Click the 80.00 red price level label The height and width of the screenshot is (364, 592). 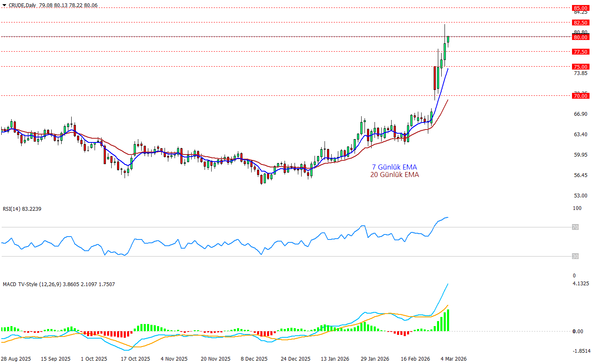point(580,37)
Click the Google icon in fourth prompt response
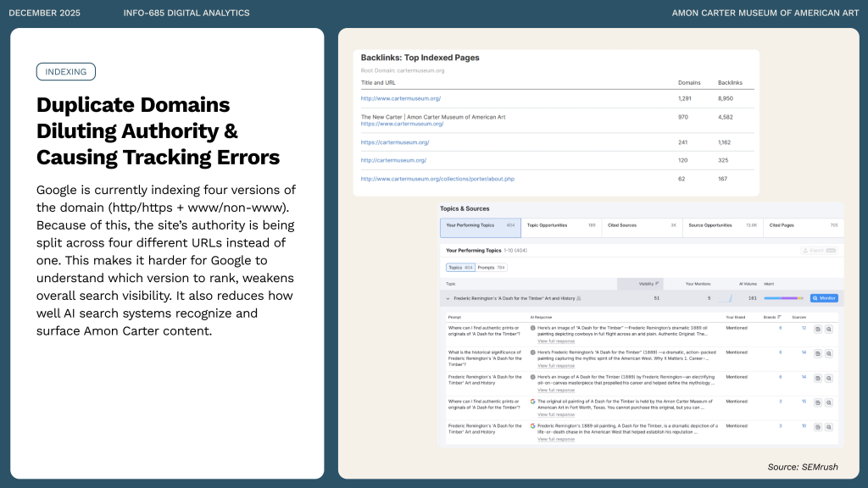 point(532,401)
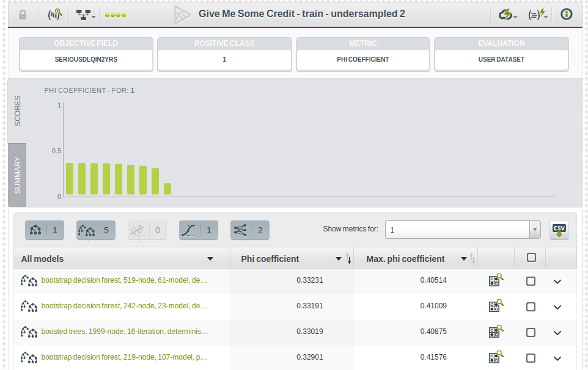Expand the All models filter dropdown

pos(210,259)
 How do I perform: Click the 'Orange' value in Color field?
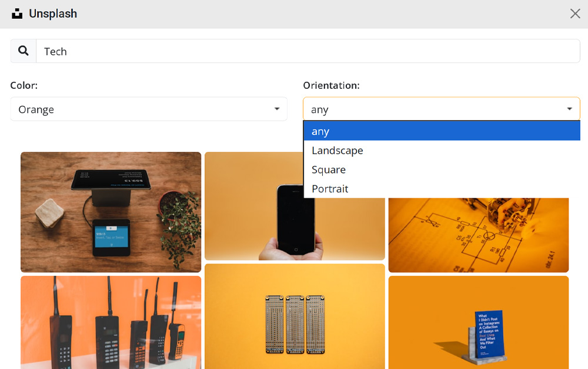[x=36, y=109]
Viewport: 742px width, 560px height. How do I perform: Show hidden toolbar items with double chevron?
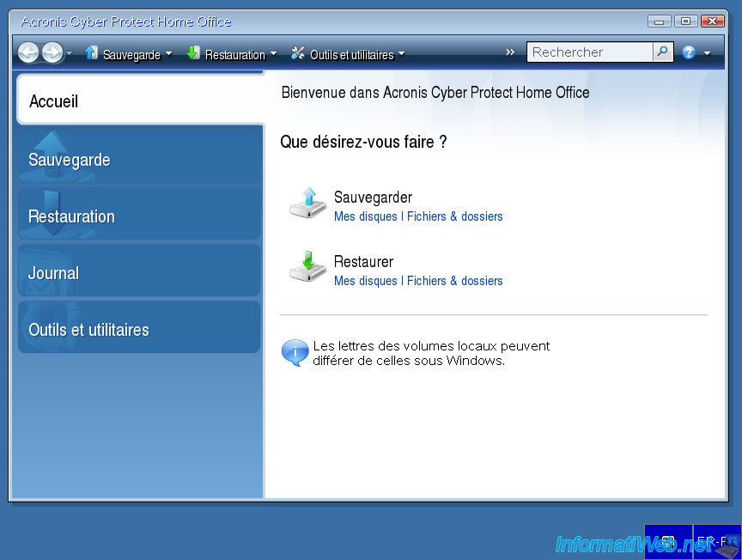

• **ACTION ITEM**
Repeat word for word the lines from the one holding "Click the Google" through the last line of the listing above, including both ends. Drop the pictures.

• **ANSWER FOR THE TASK**
Click the Google icon in fourth prompt response
 point(532,401)
Expand the All models filter dropdown

pos(210,259)
 How do I perform: Click the 'Orange' value in Color field?
[x=36, y=109]
Viewport: 742px width, 560px height. How do I perform: Show hidden toolbar items with double chevron?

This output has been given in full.